Apologize in person, say sorry things didnt work out, and get it behind you. Then look for a place that fosters personality that you admire and carries a similar philosophy on food. You need to work with people that are on the same level of professionalism as you. Dont think for one second that you alone are going to make the difference. It takes everyone's personality and skillset to make a great restaurant. No chef becomes great without an even greater staff.
post #13 of 17
I agree with matteo.....sometimes it is hard to read when it is time to give up on the people we work with and move on, especially if we have not been in the job very long. I tried to hold on a few months too long at my last gig and it was a mistake, I left at 16 months and should have gone at 12. Hindsight, as they say, is 20/20.
post #14 of 17
Thread Starter 
Thank you for your replies everyone. In hindsight, I am glad I'm not working there anymore, regardless of how I did it or how many bills I have. It just sucks that a place with such great potential can be hindered by a hack chef and/or Executive team. It kind of burned me on the industry for a while, so I think I might look for something else right now, but I'm still going to keep my foot in. I did learn a few valuable lessons about myself and corporate structure, which I think may have happened for a reason. Anyway, thanks again guys.
post #15 of 17
Just a suggestion:

Go to your local store 24, all the way back, right hand side, top shelf, get a can of man, just kiddn (sort of )

Don't let that job discourage you from being a chef. Dust yourself off, kid. Just remember life is a game. Once you realize there is no winning, you can enjoy it. What I mean by there is no winning is, Once you think you have won, the game will be over.. Keep playing, enjoy it, its just a game.

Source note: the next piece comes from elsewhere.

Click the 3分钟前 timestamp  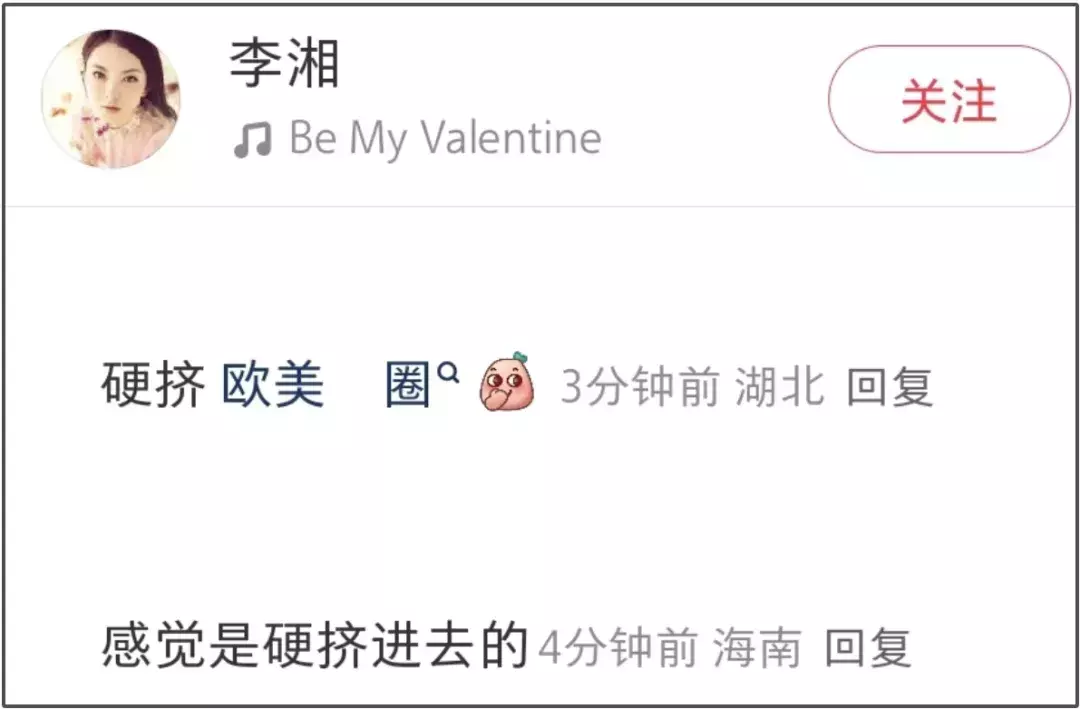pos(640,387)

When I stop loving what I do, I will do something else: Clint Eastwood http://NewDreamCatering.comCharleston, SC
When I stop loving what I do, I will do something else: Clint Eastwood http://NewDreamCatering.comCharleston, SC
post #16 of 17
I would not sweat it too much. Shake it off, take a deep breath, kick back with a good stiff drink :beer: Get some sleep & use your contacts to see who is hiring. You're gonna be fine. This business has high turnover anyway :smoking:
Preparing a fine meal with quality ingredients is the most practical way we show our love. How we plate shows the depth of our caring.
Preparing a fine meal with quality ingredients is the most practical way we show our love. How we plate shows the depth of our caring.
post #17 of 17
I have never worked with a chef that walked out. I have seen line cooks do it, myself included. But that is the difference. A chef endures and gets through it no matter how crazy it might seem. All nights come to an end eventually. If you're gonna quit do it the right way, give two weeks and move on.